2019

  1. Just Giving, Rob Reich (p). The second book on my recent philanthropy kick, since I now work in the field. I agree with most of the book’s punchlines.
  2. Becoming, Michelle Obama (a). Yes, I teared up in public.
  3. Decolonizing Wealth, Edgar Villanueva (p). #3 on the philanthropy kick.
  4. The Givers, David Callahan (a). #4. Mainly gossip about rich people, which in this case serves a useful purpose.
  5. Why Philanthropy Matters, Zoltan Acs (a). #5.
  6. Reinventing Discovery, Michael Nielsen (a). Part of a recenter kick on scientific progress and how to speed it up. Nielsen talks through examples of how the internet (of 2011) can help science by redirecting expert attention to the areas each expert can most help, and by harnessing collective energy/ideas: Polymath ProjectKasparov vs the WorldMathWorks Challenge. Galaxy Zoo. A fun anecdote I learned from the book: Galileo discovered what later turned out to be the rings of Saturn through a blurry telescope, then sent letters to his friends and competitor Kepler announcing what he’d found — in the form of an anagram. This bought him time to look into it further alone, while ensuring he could claim initial discovery if someone else found the rings too. Kepler decoded the anagram incorrectly, leaving one letter to spare, and took it to signify that Mars had two moons — also, incidentally, true, though not known for a couple more centuries.

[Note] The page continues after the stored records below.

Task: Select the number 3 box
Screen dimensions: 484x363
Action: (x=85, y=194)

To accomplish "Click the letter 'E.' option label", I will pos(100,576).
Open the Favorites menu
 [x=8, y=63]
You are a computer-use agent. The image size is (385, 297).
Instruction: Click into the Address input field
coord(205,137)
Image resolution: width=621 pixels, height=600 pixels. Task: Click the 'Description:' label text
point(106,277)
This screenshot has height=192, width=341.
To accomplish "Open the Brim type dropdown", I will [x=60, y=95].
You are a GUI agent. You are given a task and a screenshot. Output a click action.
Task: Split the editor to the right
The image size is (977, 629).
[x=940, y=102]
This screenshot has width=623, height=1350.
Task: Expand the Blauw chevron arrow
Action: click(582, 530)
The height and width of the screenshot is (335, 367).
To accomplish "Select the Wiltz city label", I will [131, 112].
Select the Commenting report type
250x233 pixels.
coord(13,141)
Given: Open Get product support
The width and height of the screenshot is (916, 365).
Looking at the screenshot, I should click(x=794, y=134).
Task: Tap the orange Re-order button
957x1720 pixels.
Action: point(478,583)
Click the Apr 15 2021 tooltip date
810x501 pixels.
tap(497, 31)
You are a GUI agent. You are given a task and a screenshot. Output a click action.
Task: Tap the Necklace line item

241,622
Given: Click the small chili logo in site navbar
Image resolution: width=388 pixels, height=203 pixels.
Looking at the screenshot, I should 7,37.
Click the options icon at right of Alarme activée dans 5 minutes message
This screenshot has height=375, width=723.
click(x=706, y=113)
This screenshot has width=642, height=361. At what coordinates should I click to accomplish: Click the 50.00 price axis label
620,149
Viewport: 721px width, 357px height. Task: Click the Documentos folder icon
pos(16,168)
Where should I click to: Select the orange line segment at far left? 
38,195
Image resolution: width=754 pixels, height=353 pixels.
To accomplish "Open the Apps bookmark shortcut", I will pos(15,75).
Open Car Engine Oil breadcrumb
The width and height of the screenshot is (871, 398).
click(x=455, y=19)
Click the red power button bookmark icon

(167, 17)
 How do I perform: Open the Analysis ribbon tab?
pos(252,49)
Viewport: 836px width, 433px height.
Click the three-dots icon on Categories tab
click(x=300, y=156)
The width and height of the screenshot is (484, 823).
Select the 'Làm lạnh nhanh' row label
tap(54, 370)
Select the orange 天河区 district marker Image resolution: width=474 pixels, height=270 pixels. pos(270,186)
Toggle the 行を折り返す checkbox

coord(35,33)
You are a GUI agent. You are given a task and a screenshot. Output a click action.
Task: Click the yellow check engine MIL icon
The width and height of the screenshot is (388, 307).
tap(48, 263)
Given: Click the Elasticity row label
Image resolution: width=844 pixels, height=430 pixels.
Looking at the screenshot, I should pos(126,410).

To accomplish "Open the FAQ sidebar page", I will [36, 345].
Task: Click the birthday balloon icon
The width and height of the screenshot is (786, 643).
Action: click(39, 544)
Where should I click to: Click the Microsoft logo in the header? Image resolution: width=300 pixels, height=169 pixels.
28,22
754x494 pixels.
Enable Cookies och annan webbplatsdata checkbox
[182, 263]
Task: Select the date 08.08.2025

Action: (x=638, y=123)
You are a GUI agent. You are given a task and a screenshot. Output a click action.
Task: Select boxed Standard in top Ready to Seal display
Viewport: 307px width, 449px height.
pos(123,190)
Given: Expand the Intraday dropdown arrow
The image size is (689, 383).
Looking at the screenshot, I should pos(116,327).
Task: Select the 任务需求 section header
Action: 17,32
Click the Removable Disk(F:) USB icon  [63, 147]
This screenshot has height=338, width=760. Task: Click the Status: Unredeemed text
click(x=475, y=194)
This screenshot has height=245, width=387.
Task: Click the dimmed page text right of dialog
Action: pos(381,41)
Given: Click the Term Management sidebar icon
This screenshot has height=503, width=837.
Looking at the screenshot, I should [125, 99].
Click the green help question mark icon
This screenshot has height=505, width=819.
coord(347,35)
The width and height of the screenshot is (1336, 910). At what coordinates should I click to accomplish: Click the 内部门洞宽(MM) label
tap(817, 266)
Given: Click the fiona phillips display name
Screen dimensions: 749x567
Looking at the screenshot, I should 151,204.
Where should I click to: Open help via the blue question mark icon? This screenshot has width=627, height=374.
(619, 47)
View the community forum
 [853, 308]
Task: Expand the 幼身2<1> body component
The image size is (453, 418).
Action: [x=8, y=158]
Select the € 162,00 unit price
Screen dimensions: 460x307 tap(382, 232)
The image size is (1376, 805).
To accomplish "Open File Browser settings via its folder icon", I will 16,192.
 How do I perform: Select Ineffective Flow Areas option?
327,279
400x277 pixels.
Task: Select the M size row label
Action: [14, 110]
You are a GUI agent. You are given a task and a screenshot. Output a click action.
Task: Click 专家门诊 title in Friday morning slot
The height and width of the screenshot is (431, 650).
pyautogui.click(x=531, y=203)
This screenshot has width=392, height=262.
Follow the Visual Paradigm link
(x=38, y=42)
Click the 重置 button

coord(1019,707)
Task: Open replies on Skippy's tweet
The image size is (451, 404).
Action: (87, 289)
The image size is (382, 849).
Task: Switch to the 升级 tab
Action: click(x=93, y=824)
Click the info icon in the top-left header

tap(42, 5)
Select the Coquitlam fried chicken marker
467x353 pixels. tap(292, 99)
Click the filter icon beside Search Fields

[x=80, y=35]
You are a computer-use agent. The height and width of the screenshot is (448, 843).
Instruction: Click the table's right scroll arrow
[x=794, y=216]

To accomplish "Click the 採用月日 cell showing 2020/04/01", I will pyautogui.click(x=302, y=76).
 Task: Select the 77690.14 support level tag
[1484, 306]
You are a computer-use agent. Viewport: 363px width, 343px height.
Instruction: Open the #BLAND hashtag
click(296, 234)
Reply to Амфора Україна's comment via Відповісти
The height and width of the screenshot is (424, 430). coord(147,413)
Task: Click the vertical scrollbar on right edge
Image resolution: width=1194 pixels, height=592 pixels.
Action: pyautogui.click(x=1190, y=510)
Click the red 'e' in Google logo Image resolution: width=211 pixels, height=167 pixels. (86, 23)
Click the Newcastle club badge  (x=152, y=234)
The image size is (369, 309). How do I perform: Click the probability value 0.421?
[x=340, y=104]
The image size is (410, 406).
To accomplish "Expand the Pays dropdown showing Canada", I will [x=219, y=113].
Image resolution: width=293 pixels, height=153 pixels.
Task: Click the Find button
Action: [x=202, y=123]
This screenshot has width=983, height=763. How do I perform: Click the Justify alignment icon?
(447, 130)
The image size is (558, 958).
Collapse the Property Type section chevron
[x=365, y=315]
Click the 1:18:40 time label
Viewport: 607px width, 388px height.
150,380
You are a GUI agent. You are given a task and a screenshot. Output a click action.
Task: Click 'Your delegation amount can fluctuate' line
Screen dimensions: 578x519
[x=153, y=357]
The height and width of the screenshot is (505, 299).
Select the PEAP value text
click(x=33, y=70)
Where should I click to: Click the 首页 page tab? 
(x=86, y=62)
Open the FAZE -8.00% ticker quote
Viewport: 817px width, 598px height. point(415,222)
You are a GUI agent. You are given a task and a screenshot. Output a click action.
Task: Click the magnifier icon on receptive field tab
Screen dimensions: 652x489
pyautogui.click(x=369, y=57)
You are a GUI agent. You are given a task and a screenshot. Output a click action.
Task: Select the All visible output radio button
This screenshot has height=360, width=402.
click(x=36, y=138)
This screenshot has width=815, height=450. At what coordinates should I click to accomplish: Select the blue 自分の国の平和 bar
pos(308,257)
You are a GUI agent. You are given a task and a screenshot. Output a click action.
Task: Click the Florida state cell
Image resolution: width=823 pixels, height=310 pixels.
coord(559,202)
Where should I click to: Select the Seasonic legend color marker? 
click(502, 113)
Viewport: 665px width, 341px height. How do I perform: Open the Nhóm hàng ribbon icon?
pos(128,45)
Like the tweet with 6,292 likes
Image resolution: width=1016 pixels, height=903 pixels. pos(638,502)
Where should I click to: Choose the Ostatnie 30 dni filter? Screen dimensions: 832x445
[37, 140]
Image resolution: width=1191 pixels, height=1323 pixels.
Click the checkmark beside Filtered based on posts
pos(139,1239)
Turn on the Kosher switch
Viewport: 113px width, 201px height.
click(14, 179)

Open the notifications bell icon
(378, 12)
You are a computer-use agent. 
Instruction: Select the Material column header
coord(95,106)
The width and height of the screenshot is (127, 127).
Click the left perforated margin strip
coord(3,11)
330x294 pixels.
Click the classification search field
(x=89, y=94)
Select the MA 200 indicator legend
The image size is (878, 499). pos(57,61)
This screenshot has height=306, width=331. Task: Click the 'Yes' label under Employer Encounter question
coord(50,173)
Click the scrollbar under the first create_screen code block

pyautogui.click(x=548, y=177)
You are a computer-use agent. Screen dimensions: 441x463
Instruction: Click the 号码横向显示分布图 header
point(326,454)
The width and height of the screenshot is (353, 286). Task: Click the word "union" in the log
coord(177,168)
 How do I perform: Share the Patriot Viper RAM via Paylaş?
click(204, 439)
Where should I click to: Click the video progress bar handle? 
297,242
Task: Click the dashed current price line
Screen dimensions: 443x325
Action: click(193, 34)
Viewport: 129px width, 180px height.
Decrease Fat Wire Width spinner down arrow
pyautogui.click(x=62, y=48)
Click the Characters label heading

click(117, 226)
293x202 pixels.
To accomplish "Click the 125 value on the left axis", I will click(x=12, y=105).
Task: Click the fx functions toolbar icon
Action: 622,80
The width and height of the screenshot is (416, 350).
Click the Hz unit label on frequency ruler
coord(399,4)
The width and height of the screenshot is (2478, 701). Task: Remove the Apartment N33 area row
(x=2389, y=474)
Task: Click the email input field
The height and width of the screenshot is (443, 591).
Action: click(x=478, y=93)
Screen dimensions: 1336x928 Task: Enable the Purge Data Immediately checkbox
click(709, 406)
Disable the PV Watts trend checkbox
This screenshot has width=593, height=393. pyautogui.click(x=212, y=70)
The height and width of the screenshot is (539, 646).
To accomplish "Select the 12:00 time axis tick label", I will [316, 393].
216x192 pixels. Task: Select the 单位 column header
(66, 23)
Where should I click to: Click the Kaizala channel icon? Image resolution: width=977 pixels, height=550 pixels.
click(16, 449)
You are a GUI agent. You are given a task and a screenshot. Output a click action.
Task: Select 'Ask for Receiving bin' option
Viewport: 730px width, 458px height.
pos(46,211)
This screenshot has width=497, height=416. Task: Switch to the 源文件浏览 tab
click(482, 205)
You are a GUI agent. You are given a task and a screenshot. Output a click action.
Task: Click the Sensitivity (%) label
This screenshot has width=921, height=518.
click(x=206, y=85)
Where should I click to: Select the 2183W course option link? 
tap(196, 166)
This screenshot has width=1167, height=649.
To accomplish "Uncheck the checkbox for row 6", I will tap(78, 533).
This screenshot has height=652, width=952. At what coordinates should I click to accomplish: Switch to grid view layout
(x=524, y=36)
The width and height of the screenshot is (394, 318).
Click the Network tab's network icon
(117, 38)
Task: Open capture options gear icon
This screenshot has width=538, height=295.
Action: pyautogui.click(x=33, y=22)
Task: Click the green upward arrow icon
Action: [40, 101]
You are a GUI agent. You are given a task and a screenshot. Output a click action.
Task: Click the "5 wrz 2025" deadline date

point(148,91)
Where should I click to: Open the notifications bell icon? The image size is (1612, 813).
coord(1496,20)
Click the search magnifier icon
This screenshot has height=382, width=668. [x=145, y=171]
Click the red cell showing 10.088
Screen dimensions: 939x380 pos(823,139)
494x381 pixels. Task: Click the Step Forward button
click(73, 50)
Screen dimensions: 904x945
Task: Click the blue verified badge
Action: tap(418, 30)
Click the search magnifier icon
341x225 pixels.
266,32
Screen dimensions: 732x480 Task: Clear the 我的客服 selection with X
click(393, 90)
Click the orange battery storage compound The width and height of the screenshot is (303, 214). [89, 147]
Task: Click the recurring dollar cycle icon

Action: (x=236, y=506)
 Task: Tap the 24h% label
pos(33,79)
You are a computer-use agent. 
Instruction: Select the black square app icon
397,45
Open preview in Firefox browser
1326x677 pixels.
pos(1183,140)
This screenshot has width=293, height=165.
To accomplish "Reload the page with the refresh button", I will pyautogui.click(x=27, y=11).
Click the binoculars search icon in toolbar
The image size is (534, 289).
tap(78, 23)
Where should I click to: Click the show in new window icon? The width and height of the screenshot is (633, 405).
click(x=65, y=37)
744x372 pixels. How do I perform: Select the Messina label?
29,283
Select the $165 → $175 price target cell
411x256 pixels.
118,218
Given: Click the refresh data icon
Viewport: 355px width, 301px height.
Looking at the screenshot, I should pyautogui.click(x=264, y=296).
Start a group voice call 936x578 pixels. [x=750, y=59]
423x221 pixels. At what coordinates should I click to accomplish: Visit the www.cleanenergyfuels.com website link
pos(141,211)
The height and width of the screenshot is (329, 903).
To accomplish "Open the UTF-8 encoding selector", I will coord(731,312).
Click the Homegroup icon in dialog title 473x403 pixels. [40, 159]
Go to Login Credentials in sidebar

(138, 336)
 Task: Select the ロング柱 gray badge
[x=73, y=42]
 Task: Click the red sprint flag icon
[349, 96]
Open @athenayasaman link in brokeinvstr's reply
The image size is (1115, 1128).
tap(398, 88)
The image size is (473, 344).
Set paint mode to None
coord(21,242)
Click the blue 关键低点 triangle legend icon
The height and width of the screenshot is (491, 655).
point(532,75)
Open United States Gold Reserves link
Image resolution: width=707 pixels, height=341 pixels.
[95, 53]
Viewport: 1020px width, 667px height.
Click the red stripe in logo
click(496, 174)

  7. A friend’s manuscript (p+a)
  8. Stubborn Attachments, Tyler Cowen (a). Book #2 on my innovation/economic growth kick. It’s short and easily summarisable: we should care about the long term future, and thus do all that we can to increase economic growth, without violating human rights. There’s something compelling about that worldview, but I thought the arguments were kind of fluffy and wasn’t sold. Cowen also prevaricates on a crucial (though admittedly vexed) question: do interventions to increase economic growth increase the growth rate of the economy — incredibly important due to compounding — or just temporarily increase the level of GDP until it gets back onto its original growth trajectory? He says we don’t know which it is, and since there’s a chance it’s the former, that’s worth shooting for — which, to be fair, is a structure of argument I use all the time so touché… but it’s still intellectually frustrating given the book hinges on the question.
  9. Working, Robert Caro (a). I have an intense one-sided love/hate relationship with Caro. His books are long and are always forcing me to read them. E.g. see the third paragraph of my 2018. This new short book about Caro’s process for researching and interviewing made me fall so firmly on the love side that I’m probably, disastrously, going to renew an attempt on the previous books. His meticulousness in pursuit of understanding — moving to the Texas Hill Country for 3 years to understand LBJ’s upbringing; tracking forgotten political actors across countries to discover a private manuscript proving LBJ stole the 1948 Texas Senate election; reading buried correspondence to discover a $10,000 bribe paid from Otto Kahn to Robert Moses in 1926 that unraveled Moses’ public image as incorruptible decades later — makes me hope for a better, truthier world.